CI YAML often mixes lists, objects, and scripts. Read it top to bottom. It is a recipe.

YAML Gotchas

YAML looks simple. It has traps. Small traps. Sneaky traps.

  • Tabs are bad. Use spaces only.
  • Indentation must match. One extra space can break meaning.
  • Colons need care. Quote strings that contain :.
  • Booleans can surprise you. Use quotes for string values like "true".
  • Empty values may become null. Be intentional.
  • Duplicate keys are dangerous. Some parsers allow them. Some overwrite them.
  • Special characters need quotes. When in doubt, quote.

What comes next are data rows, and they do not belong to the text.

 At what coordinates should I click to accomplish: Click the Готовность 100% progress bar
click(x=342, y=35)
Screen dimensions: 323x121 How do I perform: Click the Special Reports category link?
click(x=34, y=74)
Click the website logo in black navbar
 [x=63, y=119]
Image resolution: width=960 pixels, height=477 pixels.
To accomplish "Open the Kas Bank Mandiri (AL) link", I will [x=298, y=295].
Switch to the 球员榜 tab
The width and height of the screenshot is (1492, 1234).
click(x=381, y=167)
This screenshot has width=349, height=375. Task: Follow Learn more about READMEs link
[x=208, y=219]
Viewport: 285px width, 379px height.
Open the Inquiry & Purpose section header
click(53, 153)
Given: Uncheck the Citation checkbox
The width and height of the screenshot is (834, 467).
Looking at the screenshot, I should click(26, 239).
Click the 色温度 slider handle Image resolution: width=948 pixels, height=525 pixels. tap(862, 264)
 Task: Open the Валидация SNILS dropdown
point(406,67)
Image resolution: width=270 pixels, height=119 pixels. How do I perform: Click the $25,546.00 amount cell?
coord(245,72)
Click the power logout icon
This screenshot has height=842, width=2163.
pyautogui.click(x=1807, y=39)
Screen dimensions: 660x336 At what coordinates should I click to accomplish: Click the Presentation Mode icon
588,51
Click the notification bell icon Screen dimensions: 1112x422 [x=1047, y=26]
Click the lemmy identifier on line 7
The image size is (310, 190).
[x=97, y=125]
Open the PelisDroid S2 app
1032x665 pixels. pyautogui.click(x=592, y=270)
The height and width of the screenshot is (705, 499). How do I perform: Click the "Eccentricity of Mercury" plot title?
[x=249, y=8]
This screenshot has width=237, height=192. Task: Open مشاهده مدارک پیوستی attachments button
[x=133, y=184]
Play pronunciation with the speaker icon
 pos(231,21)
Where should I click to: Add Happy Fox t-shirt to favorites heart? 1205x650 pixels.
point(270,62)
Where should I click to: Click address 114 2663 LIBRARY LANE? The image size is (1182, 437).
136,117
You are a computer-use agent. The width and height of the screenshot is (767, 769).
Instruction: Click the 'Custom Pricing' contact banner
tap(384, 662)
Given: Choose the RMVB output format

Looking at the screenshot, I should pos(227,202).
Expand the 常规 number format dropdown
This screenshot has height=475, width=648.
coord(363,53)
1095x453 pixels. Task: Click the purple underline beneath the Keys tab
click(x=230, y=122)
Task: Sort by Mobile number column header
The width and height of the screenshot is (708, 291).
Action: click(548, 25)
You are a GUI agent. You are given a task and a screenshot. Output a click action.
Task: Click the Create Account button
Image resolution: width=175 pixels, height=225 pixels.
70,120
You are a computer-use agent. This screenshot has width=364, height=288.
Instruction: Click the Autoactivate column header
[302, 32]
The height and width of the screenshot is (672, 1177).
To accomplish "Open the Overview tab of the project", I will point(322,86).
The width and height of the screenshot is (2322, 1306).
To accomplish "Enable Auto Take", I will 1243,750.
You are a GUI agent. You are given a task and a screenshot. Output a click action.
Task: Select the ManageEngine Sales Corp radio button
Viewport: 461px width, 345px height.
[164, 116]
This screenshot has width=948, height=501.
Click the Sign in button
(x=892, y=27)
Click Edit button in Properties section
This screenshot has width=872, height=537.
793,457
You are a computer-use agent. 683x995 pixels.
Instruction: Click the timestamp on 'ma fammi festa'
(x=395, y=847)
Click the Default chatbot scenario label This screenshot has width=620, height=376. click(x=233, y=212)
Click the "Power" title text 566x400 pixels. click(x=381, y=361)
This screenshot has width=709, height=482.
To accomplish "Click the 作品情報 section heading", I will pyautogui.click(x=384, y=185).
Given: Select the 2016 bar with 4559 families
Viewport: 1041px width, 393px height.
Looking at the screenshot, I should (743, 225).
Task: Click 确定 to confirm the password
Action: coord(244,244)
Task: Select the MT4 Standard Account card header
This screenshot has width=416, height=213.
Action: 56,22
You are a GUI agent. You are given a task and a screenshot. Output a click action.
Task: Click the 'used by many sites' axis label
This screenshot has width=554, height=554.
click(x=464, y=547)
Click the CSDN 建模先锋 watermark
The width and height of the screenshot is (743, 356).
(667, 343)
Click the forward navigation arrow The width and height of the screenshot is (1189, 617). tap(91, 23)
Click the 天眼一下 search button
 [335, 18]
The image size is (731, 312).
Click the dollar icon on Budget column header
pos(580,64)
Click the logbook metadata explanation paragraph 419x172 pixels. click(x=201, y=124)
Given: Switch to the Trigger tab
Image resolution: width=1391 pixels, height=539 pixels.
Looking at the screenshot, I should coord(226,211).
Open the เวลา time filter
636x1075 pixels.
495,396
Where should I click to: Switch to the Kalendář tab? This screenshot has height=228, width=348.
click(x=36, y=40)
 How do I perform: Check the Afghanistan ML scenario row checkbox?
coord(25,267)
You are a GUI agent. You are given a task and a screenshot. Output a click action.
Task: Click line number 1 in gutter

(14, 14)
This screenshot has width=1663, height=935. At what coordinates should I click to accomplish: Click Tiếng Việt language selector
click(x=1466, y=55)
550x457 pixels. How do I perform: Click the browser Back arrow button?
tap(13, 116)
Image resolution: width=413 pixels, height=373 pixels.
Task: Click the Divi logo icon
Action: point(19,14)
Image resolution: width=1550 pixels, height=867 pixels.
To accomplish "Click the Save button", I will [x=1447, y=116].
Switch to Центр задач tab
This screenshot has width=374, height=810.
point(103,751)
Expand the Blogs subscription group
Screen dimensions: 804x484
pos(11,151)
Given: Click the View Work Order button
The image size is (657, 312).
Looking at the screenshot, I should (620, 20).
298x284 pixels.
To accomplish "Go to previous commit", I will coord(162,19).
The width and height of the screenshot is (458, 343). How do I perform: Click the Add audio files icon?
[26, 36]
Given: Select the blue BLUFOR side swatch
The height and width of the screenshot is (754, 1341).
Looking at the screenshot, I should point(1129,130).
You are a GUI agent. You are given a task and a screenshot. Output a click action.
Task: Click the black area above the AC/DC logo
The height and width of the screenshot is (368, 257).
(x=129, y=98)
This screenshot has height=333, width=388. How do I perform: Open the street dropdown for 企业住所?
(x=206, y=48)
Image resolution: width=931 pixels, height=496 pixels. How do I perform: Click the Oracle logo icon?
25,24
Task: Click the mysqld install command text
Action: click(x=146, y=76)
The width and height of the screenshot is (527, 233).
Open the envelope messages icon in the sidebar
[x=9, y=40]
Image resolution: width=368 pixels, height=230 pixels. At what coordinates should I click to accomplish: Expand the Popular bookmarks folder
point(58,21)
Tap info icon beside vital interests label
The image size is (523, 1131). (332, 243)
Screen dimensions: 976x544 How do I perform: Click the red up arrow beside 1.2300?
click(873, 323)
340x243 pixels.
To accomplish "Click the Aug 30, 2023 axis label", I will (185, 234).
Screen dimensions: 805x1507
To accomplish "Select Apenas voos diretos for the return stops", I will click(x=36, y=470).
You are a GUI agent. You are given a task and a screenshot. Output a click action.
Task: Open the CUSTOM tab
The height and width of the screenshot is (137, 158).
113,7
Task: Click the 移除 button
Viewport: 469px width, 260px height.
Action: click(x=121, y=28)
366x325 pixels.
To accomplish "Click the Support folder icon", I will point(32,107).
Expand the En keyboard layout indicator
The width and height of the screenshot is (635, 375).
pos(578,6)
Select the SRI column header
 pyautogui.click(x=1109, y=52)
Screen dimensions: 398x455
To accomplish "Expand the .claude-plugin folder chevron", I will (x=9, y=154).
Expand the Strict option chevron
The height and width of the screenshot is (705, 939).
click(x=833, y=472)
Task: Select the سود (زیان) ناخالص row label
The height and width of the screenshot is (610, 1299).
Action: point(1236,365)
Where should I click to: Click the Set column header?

A Tiny Debugging Checklist

When YAML fails, do not panic. Breathe. Then check this list.

  1. Did you use spaces instead of tabs?
  2. Is every nested level aligned?
  3. Is there a space after each colon?
  4. Are strings with special characters quoted?
  5. Are list items under the correct parent?
  6. Did you accidentally duplicate a key?
  7. Did your tool expect a specific schema?

Most YAML bugs are indentation bugs wearing a fake mustache.

Best Practices for Teams

Good YAML is boring. Boring is great. Boring deploys at 5 p.m. and lets everyone go home.

  • Use a formatter. Let tools fix spacing.
  • Use a linter. Catch errors before CI does.
  • Keep files small. Split giant configs when possible.
  • Name things clearly. Future readers are teammates.
  • Comment why, not what. Explain decisions.
  • Validate against schemas. Especially for Kubernetes and CI.
  • Avoid too much magic. Anchors are useful, but mystery is not.

Quick Cheatsheet

Need YAML Example
Key value name: app
String version: "1.0"
Number replicas: 3
Boolean enabled: true
Null value: null
List - item
Comment # hello
Multi line script: |

Final Thoughts

YAML is not scary. It is just strict about whitespace. Once you respect the spaces, it becomes a calm and useful friend.

For developers, YAML is the language of app settings and workflows. For DevOps teams, it is the language of infrastructure, pipelines, and automation. Learn the basics well. Quote when unsure. Lint before you ship. And remember the ancient law of YAML: when in doubt, check the indentation.